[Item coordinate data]
★ ★ ★ ★ ★ ★ ★

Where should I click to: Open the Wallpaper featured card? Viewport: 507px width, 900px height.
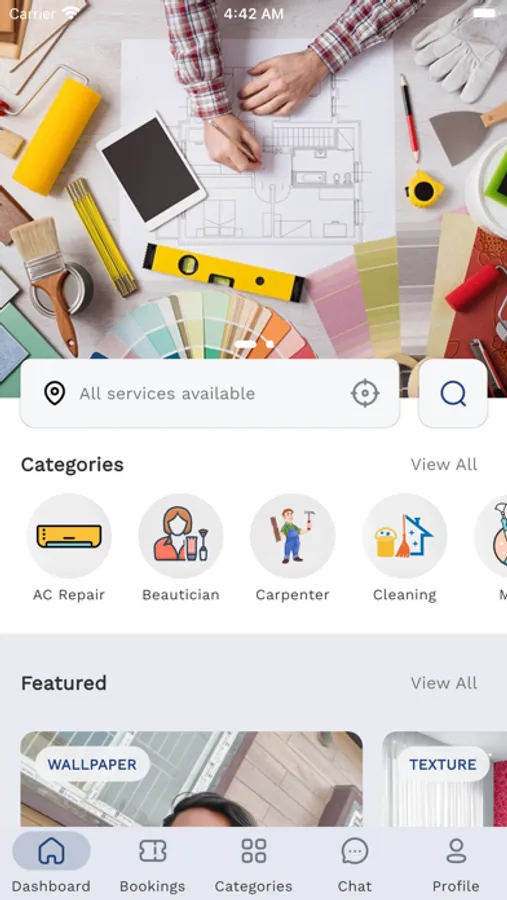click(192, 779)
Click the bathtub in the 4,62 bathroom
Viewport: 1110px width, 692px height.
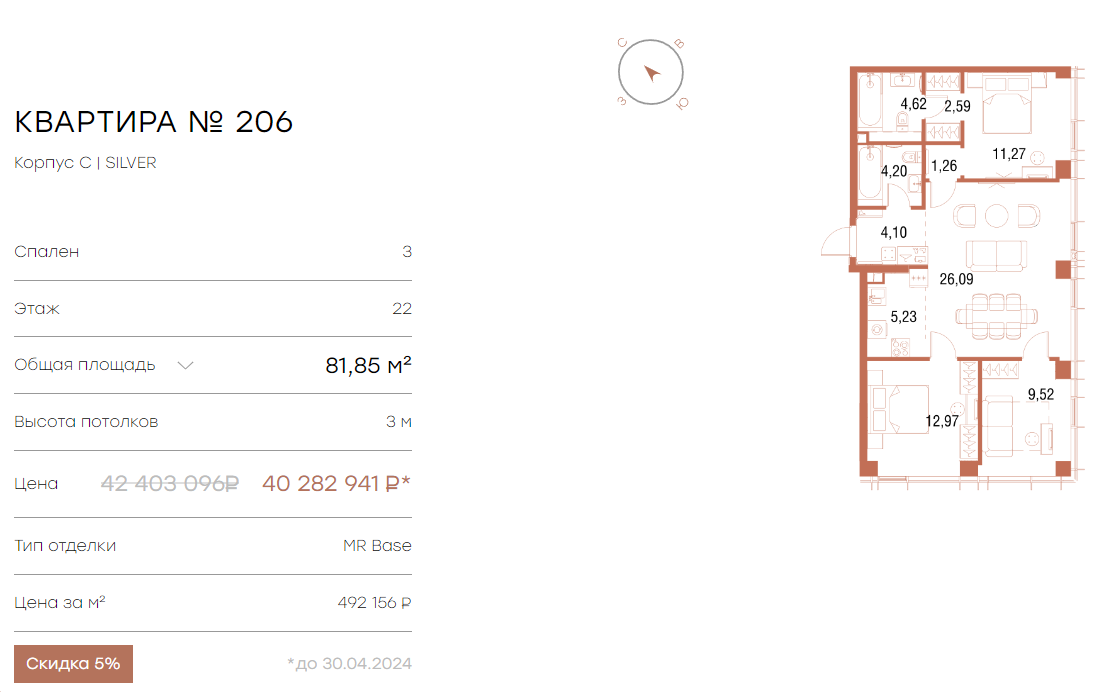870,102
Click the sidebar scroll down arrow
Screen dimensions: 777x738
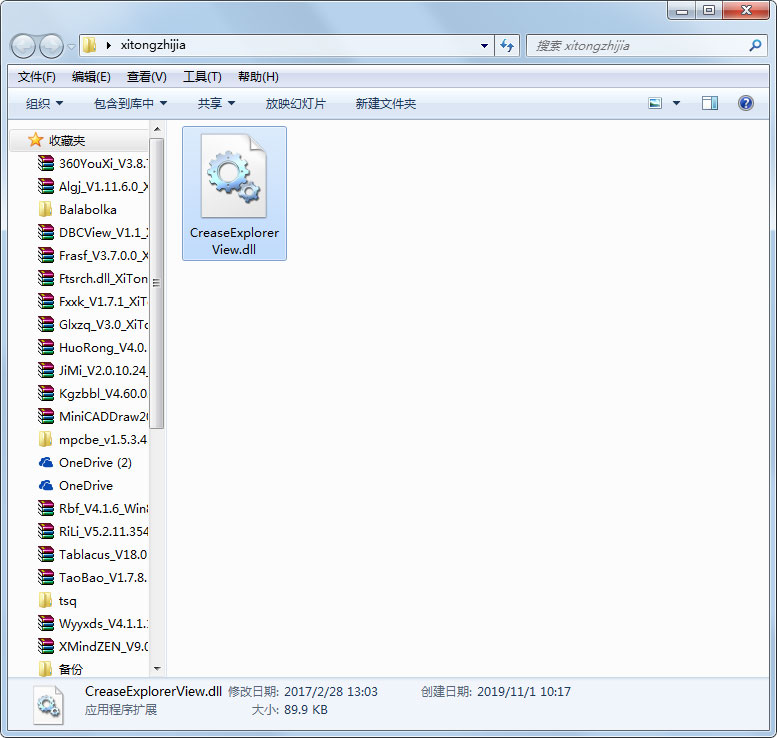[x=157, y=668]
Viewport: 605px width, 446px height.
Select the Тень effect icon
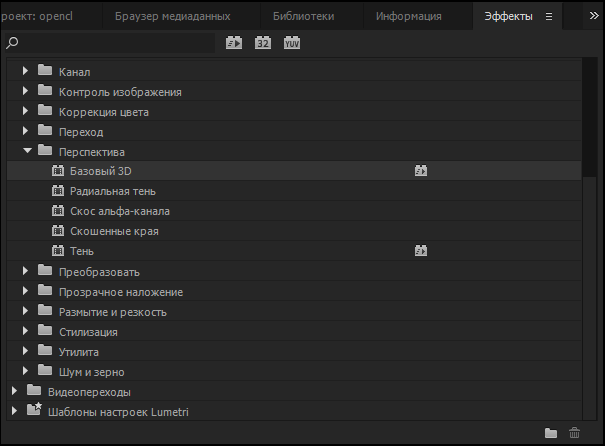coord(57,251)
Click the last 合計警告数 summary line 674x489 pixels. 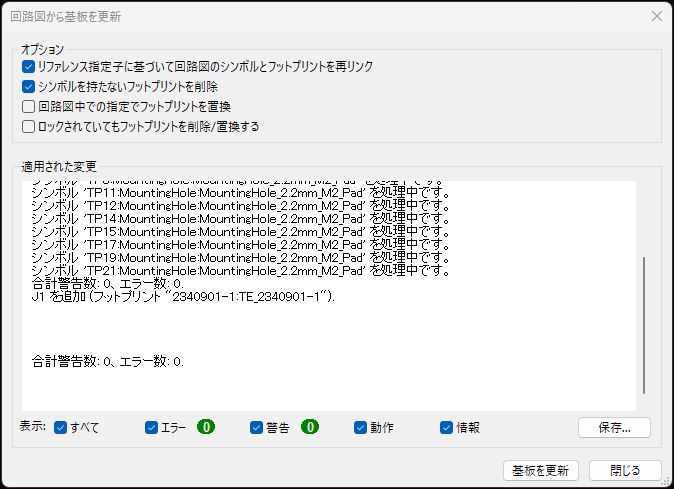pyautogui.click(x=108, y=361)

★ ★ ★ ★ ★ ★ ★

* [EXERCISE BRIEF]: List each line of the rows above that contains the word "height".

* [FULL ANSWER]:
Where should I click to: Open the Wallpaper featured card? Viewport: 507px width, 900px height.
Viewport: 1110px width, 692px height.
Viewport: 605px width, 446px height.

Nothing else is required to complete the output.